This is perf_event_open(2) being disallowed by the seccomp policy.

stale[bot] commented 2 years ago

This issue has been automatically marked as stale because it has not had recent activity. It will be closed if no further activity occurs. Thank you for your contributions.

willdurand commented 2 years ago

William also correctly pointed out that we might want to make sure rr actually supports AMD CPUs first:

I am thinking that we should probably make sure that rr actually supports the AMD CPU first. Ideally we would verify that we can record a trace on a host machine and then within Docker (with seccomp=unconfined).

This issue is still valid but without access to the Gitpod "hardware" (see quote above), there isn't a lot external contributors can do at the moment.

stale[bot] commented 1 year ago

This issue has been automatically marked as stale because it has not had recent activity. It will be closed if no further activity occurs. Thank you for your contributions.

GitMensch commented 1 year ago

The CPU type was added to rr https://github.com/rr-debugger/rr/issues/2872; so the biggest part is the docker configuration (and so far I've only seen an option to adjust the dockerd arguments, but not the arguments for docker run.

Please add --cap-add=SYS_PTRACE --security-opt seccomp=unconfined as documented in https://github.com/rr-debugger/rr/wiki/Docker.

khuey commented 1 year ago

CAP_SYS_PTRACE probably isn't necessary these days.

GitMensch commented 1 year ago

CAP_SYS_PTRACE probably isn't necessary these days.

Can you please retest and adjust the rr wiki? Any insight if it is possible to adjust the security policy with an option to dockerd?

khuey commented 1 year ago

CAP_SYS_PTRACE probably isn't necessary these days.

Can you please retest and adjust the rr wiki?

That's not really a priority for me.

Any insight if it is possible to adjust the security policy with an option to dockerd?

You can create your own seccomp profile e.g.

                {
                  "defaultAction": "SCMP_ACT_ALLOW",
                  "architectures": [
                    "SCMP_ARCH_X86_64",
                    "SCMP_ARCH_X86"
                  ]
                }

and then do dockerd --seccomp-path=/path/to/that/file.json

Somebody could actually spend the time to come up with a minimal seccomp profile for rr itself but that's a non-trivial amount of work.

stale[bot] commented 1 year ago

This issue has been automatically marked as stale because it has not had recent activity. It will be closed if no further activity occurs. Thank you for your contributions.

GitMensch commented 1 year ago

The question is (@jankeromnes ?): is there any reason to not allow perf_event_open by default, for example by adding --security-opt seccomp=unconfined to docker?

jankeromnes commented 1 year ago

@GitMensch I believe it should be safe to always allow perf_event_open by default, for example by slightly adjusting Gitpod's seccomp profile to allow this syscall in workspaces.

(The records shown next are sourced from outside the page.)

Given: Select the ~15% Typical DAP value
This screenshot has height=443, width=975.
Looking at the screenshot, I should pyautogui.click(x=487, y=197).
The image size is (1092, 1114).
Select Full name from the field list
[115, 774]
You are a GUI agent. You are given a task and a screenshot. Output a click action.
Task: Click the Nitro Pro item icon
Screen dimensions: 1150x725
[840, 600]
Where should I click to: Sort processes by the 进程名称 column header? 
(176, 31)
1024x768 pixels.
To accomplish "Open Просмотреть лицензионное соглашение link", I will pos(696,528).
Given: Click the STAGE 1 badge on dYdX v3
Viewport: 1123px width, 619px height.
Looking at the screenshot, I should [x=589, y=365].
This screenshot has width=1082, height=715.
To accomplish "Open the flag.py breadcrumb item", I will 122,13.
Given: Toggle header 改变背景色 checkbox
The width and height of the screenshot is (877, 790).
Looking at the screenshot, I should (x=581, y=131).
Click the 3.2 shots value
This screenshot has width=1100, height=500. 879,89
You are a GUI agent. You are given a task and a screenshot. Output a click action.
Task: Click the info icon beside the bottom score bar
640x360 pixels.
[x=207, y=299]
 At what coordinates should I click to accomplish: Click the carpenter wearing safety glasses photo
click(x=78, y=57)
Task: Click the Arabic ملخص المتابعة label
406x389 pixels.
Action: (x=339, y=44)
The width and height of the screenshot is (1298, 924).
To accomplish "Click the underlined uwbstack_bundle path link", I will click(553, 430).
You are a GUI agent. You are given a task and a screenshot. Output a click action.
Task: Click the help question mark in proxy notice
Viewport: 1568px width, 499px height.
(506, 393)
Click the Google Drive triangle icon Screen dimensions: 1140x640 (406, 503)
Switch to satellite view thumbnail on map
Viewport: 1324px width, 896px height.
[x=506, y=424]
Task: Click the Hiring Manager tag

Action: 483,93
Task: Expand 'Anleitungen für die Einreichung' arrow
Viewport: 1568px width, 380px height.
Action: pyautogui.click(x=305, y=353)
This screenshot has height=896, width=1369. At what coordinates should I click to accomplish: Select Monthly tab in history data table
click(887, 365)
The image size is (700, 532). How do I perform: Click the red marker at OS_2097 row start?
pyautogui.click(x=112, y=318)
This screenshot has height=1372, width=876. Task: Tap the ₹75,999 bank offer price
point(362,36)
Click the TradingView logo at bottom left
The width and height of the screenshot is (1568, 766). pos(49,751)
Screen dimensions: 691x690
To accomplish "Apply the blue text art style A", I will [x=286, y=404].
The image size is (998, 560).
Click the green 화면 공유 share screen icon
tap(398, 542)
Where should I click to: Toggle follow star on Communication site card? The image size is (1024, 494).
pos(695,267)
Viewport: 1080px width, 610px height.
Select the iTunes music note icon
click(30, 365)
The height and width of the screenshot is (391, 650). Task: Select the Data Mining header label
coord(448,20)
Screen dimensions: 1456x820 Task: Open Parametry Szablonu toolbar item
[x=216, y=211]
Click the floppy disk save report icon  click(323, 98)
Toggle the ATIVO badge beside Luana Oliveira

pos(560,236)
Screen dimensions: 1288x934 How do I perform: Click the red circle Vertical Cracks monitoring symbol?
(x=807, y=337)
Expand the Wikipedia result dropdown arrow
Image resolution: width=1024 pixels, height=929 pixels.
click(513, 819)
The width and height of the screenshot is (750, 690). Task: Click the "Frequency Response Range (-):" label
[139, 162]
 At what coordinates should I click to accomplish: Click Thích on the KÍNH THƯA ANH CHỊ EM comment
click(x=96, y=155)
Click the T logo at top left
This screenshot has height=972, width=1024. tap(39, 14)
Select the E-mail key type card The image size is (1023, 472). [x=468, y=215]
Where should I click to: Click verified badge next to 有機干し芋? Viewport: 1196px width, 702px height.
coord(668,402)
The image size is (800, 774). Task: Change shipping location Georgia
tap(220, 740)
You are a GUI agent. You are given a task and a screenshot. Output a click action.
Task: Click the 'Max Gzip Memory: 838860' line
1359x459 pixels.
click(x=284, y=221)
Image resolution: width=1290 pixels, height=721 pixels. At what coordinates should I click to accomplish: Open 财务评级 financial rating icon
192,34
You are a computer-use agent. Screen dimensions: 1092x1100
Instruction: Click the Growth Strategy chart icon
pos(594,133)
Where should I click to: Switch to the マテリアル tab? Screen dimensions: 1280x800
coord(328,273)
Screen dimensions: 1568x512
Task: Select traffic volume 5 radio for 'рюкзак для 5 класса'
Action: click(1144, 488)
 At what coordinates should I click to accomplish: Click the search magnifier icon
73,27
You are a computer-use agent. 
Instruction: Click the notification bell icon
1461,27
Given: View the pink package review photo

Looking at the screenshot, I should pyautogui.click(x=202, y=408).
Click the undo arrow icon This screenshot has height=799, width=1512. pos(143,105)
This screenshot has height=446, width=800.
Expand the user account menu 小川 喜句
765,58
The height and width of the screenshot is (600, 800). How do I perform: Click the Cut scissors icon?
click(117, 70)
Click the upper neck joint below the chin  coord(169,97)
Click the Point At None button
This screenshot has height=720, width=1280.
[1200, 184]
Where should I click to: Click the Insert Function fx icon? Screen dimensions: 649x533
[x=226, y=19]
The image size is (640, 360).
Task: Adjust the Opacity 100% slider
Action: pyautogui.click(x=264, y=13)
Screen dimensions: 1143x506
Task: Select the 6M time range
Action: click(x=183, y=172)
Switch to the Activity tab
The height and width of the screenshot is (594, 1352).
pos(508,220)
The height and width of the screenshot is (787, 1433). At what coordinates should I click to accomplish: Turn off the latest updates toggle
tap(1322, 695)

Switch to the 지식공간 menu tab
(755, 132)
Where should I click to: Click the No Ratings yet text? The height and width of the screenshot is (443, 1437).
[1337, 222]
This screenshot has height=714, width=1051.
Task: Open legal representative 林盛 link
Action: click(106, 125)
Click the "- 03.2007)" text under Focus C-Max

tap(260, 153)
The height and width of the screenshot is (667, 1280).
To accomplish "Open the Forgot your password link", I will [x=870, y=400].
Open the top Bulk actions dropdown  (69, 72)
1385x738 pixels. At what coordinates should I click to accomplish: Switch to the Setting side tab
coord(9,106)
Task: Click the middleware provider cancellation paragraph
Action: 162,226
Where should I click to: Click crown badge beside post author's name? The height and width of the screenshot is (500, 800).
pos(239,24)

However, we wouldn't want to use --security-opt seccomp=unconfined for Gitpod workspaces, because this would enable all possible syscalls, some of which might harm the isolation between Gitpod workspaces.

So, instead of entirely disabling seccomp in Gitpod, we should consider all syscalls separately (for example, when they can unlock super cool use cases like rr debugging in Gitpod -- just like when we enabled gdb debugging in Gitpod) and assess their added_value / potential_risk compromise.

GitMensch commented 1 year ago

I'm totally fine with that.

I believe it should be safe to always allow perf_event_open by default, for example by slightly adjusting Gitpod's seccomp profile to allow this syscall in workspaces.

So... I guess this is on the schedule now?

jankeromnes commented 1 year ago

So... I guess this is on the schedule now?

It is not yet on the schedule. For it to be, we need to lobby Gitpod's workspace team into picking up this issue (hi @kylos101! ๐Ÿ‘‹ ๐Ÿ˜‡)

sg- commented 1 year ago

Any progress on getting perf_event_open added by default? I'd love to be able to run perf on my programs inside a gitpod development container.

stale[bot] commented 1 year ago

This issue has been automatically marked as stale because it has not had recent activity. It will be closed if no further activity occurs. Thank you for your contributions.

GitMensch commented 1 year ago

Sadly there is still no option to use rr or at least perf stat in gitpod containers, is there?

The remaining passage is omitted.